Google Cloud has announced this week that it’s shutting down its IoT Core service, giving customers a year to move to a partner to manage their IoT devices.
The announcement appeared at the top of the IoT Core web page this week with little fanfare. The company also sent an email to customers announcing the change.
It believes that having partners manage the process for customers is a better way to go. “Since launching IoT Core, it has become clear that our customers’ needs could be better served by our network of partners that specialize in IoT applications and services,” a Google spokesperson explained.
That may be so, but it certainly didn’t appease commenters on Hacker News, who were highly critical of the news, and questioned Google Cloud’s commitment to its customers.
Competitors AWS and Microsoft offer similar services, which provide a way for customers to manage their IoT devices, while ingesting and making sense of all of the data coming in from those devices.
Constellation Research analyst Holger Mueller found it intriguing that Google was shutting down this particular service after all the IoT hype we’ve been hearing in recent years. “It’s interesting. IoT was supposed to be this big driver for cloud loads for the cloud vendors,” he said.
Mueller said that the big three cloud vendors — Amazon, Microsoft and Google — haven’t had much innovation on IoT services. “All three have been kind of standing still on their offerings, which has allowed the best-of-breed and specialized vendors to catch up. Now those specialized IoT vendors run on the big three cloud infrastructure, and they get those workloads anyway without the investment and maintenance of a software platform,” he said. But so far, only Google has announced it’s deprecating its IoT core service.
Ultimately, this could have to do with the mounting losses that the company has been facing in the cloud division as it works to catch up with rivals Amazon and Microsoft. The investment seems to be working, with the company reporting more than $6 billion in revenue in its most recent earnings report last month, up from $4.6 billion the prior year. But the division also reported losses of $858 million, a much wider gap than the prior year’s $591 million loss.
It’s worth noting that the cloud infrastructure market more broadly is growing rapidly and Google could be investing heavily to get a bigger piece of that over time, while tolerating losses in the short term. Synergy Research reported last month that the market was worth almost $55 billion last quarter, with Google accounting for 10% of that.
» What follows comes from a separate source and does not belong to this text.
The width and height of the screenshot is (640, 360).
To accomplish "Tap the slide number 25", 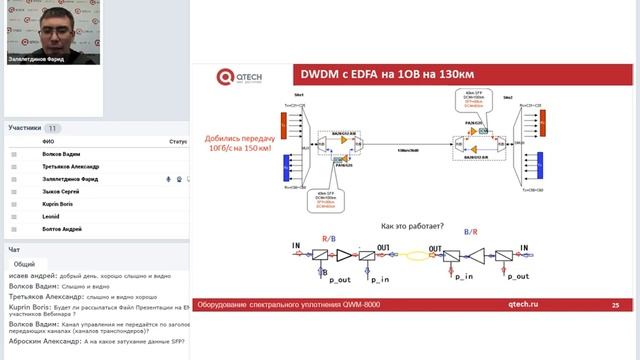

That was good for third place behind Amazon with 34% and Microsoft with 21%. The market, which includes infrastructure as a service, platform as a service along with hosted private cloud services, grew 31% in Q2 2022. (Google Cloud’s $6 billion figure includes additional services beyond the ones Synergy counts, hence the difference between Synergy’s number, and what Alphabet reported for Google Cloud revenue.)
Google published a blog post last July outlining its core tenets when it comes to changing or shutting down a service. To that end, the company stated, “If a deprecation or breaking change is inevitable, then the burden is on us to make the migration as effortless as possible.”
Regardless of the written policy, customers like the ones on Hacker News are feeling like they’ve been left in the lurch. To a large extent commenters see this as a trust issue, and Google Cloud will need to address that, especially as it tries to grow the division.